Records from a data source:
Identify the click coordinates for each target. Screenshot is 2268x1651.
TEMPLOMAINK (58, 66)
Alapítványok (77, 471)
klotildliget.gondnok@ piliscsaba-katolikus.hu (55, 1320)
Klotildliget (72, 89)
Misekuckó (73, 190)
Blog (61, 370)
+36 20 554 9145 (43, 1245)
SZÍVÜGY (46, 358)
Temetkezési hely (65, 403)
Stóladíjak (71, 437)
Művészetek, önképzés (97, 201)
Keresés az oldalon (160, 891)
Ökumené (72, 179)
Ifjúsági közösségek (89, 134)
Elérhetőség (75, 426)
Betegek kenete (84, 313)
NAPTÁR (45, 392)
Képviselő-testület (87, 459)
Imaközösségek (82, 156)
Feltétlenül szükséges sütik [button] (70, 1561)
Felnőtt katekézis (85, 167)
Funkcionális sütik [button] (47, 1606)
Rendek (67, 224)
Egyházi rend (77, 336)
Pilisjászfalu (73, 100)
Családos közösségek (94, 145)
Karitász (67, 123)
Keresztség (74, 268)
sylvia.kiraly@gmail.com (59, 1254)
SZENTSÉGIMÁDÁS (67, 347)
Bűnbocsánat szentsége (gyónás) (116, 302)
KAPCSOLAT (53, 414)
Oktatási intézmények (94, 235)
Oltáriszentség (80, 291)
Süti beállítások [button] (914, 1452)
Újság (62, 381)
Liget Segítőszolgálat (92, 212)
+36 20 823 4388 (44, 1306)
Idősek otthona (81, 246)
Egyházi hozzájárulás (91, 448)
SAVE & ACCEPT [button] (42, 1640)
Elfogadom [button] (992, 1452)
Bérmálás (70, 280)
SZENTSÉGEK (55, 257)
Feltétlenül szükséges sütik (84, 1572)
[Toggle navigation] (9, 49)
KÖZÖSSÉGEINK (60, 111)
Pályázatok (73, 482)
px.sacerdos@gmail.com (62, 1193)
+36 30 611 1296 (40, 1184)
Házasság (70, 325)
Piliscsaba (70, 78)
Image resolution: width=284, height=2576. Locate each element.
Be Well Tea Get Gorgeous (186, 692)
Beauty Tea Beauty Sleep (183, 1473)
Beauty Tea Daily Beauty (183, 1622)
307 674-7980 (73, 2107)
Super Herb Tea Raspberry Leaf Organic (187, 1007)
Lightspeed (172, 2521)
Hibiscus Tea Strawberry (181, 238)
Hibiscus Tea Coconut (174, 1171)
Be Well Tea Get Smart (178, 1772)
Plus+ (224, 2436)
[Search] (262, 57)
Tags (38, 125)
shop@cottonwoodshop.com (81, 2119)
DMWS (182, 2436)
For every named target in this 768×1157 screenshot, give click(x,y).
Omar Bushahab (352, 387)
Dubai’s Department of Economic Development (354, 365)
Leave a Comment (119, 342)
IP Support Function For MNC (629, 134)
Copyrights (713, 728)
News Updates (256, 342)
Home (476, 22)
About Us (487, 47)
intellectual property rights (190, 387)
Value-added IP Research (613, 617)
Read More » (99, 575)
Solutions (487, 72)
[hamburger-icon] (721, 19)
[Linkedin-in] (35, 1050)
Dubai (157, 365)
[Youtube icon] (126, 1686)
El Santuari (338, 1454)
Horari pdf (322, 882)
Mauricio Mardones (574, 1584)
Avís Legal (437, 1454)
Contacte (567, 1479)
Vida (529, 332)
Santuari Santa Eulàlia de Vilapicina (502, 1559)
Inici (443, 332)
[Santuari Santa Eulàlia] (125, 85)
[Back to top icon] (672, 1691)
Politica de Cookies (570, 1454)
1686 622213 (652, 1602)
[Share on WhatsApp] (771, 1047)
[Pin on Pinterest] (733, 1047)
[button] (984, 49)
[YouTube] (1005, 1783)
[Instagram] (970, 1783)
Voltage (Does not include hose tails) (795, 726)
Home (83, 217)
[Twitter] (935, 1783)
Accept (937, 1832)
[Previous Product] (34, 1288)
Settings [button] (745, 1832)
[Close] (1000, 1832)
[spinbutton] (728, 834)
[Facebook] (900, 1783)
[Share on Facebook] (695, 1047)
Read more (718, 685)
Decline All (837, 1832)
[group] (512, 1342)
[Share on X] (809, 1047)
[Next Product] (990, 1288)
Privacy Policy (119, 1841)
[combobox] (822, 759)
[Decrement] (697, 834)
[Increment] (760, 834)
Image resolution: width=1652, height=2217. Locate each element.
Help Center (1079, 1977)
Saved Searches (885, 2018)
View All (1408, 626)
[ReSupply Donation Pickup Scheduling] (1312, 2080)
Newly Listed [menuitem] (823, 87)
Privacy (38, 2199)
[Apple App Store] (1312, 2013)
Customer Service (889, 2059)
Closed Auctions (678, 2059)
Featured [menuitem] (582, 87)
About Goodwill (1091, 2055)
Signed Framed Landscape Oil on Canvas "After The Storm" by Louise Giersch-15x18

> [Activity]:
Transcribe every record above so that nothing differs from the original.

> [Problem solution]:
Identify the click coordinates for each target. Screenshot is 2268x1651.
TEMPLOMAINK (58, 66)
Alapítványok (77, 471)
klotildliget.gondnok@ piliscsaba-katolikus.hu (55, 1320)
Klotildliget (72, 89)
Misekuckó (73, 190)
Blog (61, 370)
+36 20 554 9145 (43, 1245)
SZÍVÜGY (46, 358)
Temetkezési hely (65, 403)
Stóladíjak (71, 437)
Művészetek, önképzés (97, 201)
Keresés az oldalon (160, 891)
Ökumené (72, 179)
Ifjúsági közösségek (89, 134)
Elérhetőség (75, 426)
Betegek kenete (84, 313)
NAPTÁR (45, 392)
Képviselő-testület (87, 459)
Imaközösségek (82, 156)
Feltétlenül szükséges sütik [button] (70, 1561)
Felnőtt katekézis (85, 167)
Funkcionális sütik [button] (47, 1606)
Rendek (67, 224)
Egyházi rend (77, 336)
Pilisjászfalu (73, 100)
Családos közösségek (94, 145)
Karitász (67, 123)
Keresztség (74, 268)
sylvia.kiraly@gmail.com (59, 1254)
SZENTSÉGIMÁDÁS (67, 347)
Bűnbocsánat szentsége (gyónás) (116, 302)
KAPCSOLAT (53, 414)
Oktatási intézmények (94, 235)
Oltáriszentség (80, 291)
Süti beállítások [button] (914, 1452)
Újság (62, 381)
Liget Segítőszolgálat (92, 212)
+36 20 823 4388 (44, 1306)
Idősek otthona (81, 246)
Egyházi hozzájárulás (91, 448)
SAVE & ACCEPT [button] (42, 1640)
Elfogadom [button] (992, 1452)
Bérmálás (70, 280)
SZENTSÉGEK (55, 257)
Feltétlenül szükséges sütik (84, 1572)
[Toggle navigation] (9, 49)
KÖZÖSSÉGEINK (60, 111)
Pályázatok (73, 482)
px.sacerdos@gmail.com (62, 1193)
+36 30 611 1296 (40, 1184)
Házasság (70, 325)
Piliscsaba (70, 78)
Image resolution: width=284, height=2576. Locate each element.
Be Well Tea Get Gorgeous (186, 692)
Beauty Tea Beauty Sleep (183, 1473)
Beauty Tea Daily Beauty (183, 1622)
307 674-7980 (73, 2107)
Super Herb Tea Raspberry Leaf Organic (187, 1007)
Lightspeed (172, 2521)
Hibiscus Tea Strawberry (181, 238)
Hibiscus Tea Coconut (174, 1171)
Be Well Tea Get Smart (178, 1772)
Plus+ (224, 2436)
[Search] (262, 57)
Tags (38, 125)
shop@cottonwoodshop.com (81, 2119)
DMWS (182, 2436)
For every named target in this 768×1157 screenshot, give click(x,y).
Omar Bushahab (352, 387)
Dubai’s Department of Economic Development (354, 365)
Leave a Comment (119, 342)
IP Support Function For MNC (629, 134)
Copyrights (713, 728)
News Updates (256, 342)
Home (476, 22)
About Us (487, 47)
intellectual property rights (190, 387)
Value-added IP Research (613, 617)
Read More » (99, 575)
Solutions (487, 72)
[hamburger-icon] (721, 19)
[Linkedin-in] (35, 1050)
Dubai (157, 365)
[Youtube icon] (126, 1686)
El Santuari (338, 1454)
Horari pdf (322, 882)
Mauricio Mardones (574, 1584)
Avís Legal (437, 1454)
Contacte (567, 1479)
Vida (529, 332)
Santuari Santa Eulàlia de Vilapicina (502, 1559)
Inici (443, 332)
[Santuari Santa Eulàlia] (125, 85)
[Back to top icon] (672, 1691)
Politica de Cookies (570, 1454)
1686 622213 (652, 1602)
[Share on WhatsApp] (771, 1047)
[Pin on Pinterest] (733, 1047)
[button] (984, 49)
[YouTube] (1005, 1783)
[Instagram] (970, 1783)
Voltage (Does not include hose tails) (795, 726)
Home (83, 217)
[Twitter] (935, 1783)
Accept (937, 1832)
[Previous Product] (34, 1288)
Settings [button] (745, 1832)
[Close] (1000, 1832)
[spinbutton] (728, 834)
[Facebook] (900, 1783)
[Share on Facebook] (695, 1047)
Read more (718, 685)
Decline All (837, 1832)
[group] (512, 1342)
[Share on X] (809, 1047)
[Next Product] (990, 1288)
Privacy Policy (119, 1841)
[combobox] (822, 759)
[Decrement] (697, 834)
[Increment] (760, 834)
Image resolution: width=1652, height=2217. Locate each element.
Help Center (1079, 1977)
Saved Searches (885, 2018)
View All (1408, 626)
[ReSupply Donation Pickup Scheduling] (1312, 2080)
Newly Listed [menuitem] (823, 87)
Privacy (38, 2199)
[Apple App Store] (1312, 2013)
Customer Service (889, 2059)
Closed Auctions (678, 2059)
Featured [menuitem] (582, 87)
About Goodwill (1091, 2055)
Signed Framed Landscape Oil on Canvas "After The Storm" by Louise Giersch-15x18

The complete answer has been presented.